**WORK TO COMPLETE**
Reproduce only the data from the line containing "Vương Hưng Hưng: Từ" up to and including the line containing "[Chân dung 2", changing "Google News" to "Tin tức Google" and leaving everything else unchanged.

**DATASET EXCERPTS**
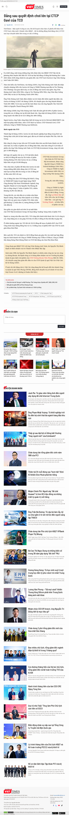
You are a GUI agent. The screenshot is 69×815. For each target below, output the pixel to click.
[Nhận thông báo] (54, 7)
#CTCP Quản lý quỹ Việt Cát (54, 296)
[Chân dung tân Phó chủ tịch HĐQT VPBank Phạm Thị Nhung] (15, 537)
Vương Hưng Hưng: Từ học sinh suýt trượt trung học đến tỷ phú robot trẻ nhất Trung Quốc (46, 573)
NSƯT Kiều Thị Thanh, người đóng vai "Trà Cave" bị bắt (58, 351)
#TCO (36, 293)
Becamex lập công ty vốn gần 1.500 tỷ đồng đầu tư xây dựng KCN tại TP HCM (10, 352)
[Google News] (61, 25)
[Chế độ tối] (57, 7)
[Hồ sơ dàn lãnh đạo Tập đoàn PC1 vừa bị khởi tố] (15, 770)
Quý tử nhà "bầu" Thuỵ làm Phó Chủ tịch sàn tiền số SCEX (45, 707)
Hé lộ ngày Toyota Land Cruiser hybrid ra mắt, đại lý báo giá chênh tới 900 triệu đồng (26, 353)
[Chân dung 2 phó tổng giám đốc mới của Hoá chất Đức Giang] (15, 634)
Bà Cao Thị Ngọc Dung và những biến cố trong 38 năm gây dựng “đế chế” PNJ (45, 552)
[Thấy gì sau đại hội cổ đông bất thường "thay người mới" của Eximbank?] (15, 439)
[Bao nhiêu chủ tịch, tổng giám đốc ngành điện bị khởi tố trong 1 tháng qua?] (15, 653)
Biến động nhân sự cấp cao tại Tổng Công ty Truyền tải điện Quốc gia (45, 726)
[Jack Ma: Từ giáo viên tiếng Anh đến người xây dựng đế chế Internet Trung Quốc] (15, 399)
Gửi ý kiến (61, 326)
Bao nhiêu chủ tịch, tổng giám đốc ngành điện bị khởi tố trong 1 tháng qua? (45, 649)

**SOLUTION**
Vương Hưng Hưng: Từ học sinh suýt trượt trung học đến tỷ phú robot trẻ nhất Trung Quốc (46, 573)
NSƯT Kiều Thị Thanh, người đóng vai "Trà Cave" bị bắt (58, 351)
#TCO (36, 293)
Becamex lập công ty vốn gần 1.500 tỷ đồng đầu tư xây dựng KCN tại TP HCM (10, 352)
[Tin tức Google] (61, 25)
[Chế độ tối] (57, 7)
[Hồ sơ dàn lãnh đạo Tập đoàn PC1 vừa bị khởi tố] (15, 770)
Quý tử nhà "bầu" Thuỵ làm Phó Chủ tịch sàn tiền số SCEX (45, 707)
Hé lộ ngày Toyota Land Cruiser hybrid ra mắt, đại lý báo giá chênh tới 900 triệu đồng (26, 353)
[Chân dung 2 phó tổng giám đốc mới của Hoá chất Đức Giang] (15, 634)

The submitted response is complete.